Lifetime value is projected revenue per customer during her/his lifetime for your company (website).
It’s been called the most important metric for eCommerce and SaaS companies, and with good reason. It’s also one of the more underappreciated, perhaps because many brands struggle to properly define and calculate it. With this article, we are going to reveal this mystery by giving some definitions, examples, data sources, insights, how to calculate this metric, and more useful information about CLTV that business owners and managers should know.
By measuring CLTV in relation to customer acquisition costs (CAC), companies can measure how long it takes to recoup the investment required to earn a new customer — such as the cost of sales and marketing.

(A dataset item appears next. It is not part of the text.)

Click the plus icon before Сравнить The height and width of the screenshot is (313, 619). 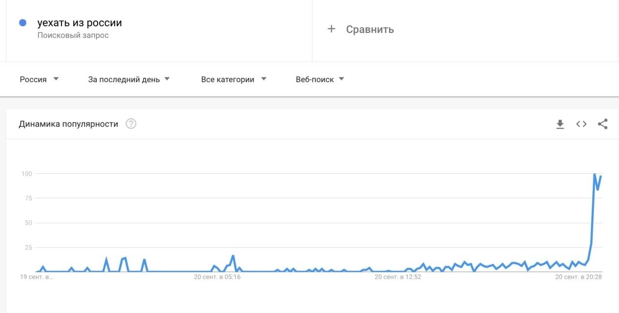pyautogui.click(x=331, y=29)
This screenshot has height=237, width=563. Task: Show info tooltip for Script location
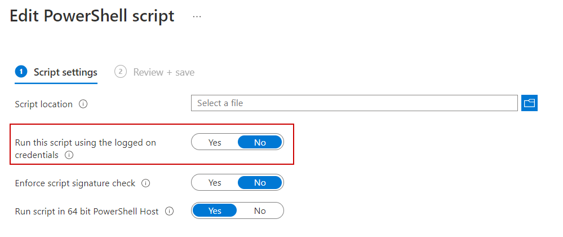coord(83,104)
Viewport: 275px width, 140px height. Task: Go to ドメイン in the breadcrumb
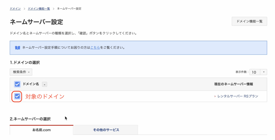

At a glance, CLTV tells you how much a customer is worth to your brand and gives you insight into their overall value. Based on that information a better understanding and estimation of how much should be invested in customer acquisition and retention can make the process more transparent and clear for sales and marketing teams.
The sooner you start to track CLTV, the better information you will have about which of your marketing campaigns drive customer loyalty and increase overall revenue.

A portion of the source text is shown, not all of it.